Exercise brief
Could you repeat exactly the lines from the one containing "You are a computer-use" through the last line of the records, with no pictures?

Input
Content starts
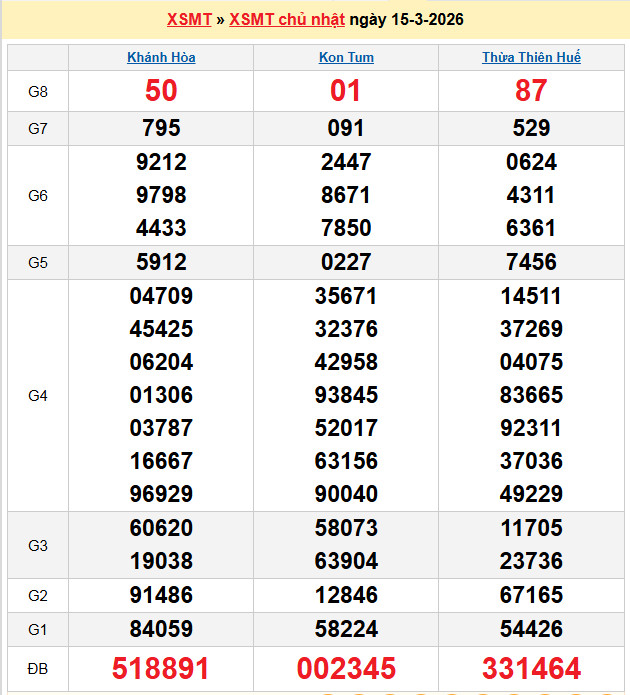Select Thừa Thiên Huế G5 number 7456
The image size is (630, 695).
click(531, 262)
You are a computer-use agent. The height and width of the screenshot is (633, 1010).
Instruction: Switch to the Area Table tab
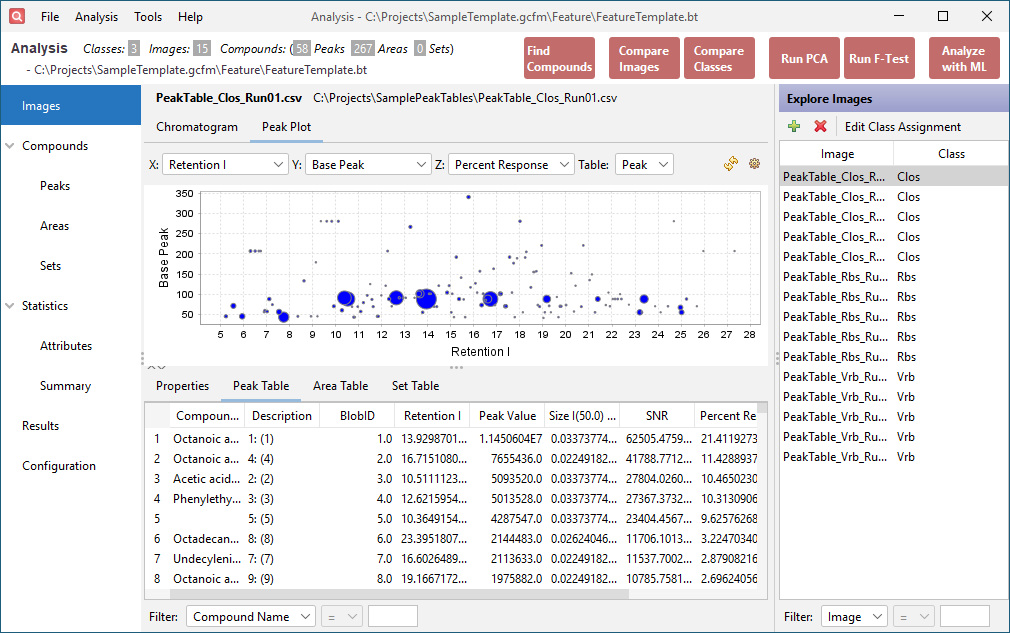pyautogui.click(x=340, y=386)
Content ends
Reply
You are a computer-use agent. The height and width of the screenshot is (633, 1010).
Instruction: Switch to the Area Table tab
pyautogui.click(x=340, y=386)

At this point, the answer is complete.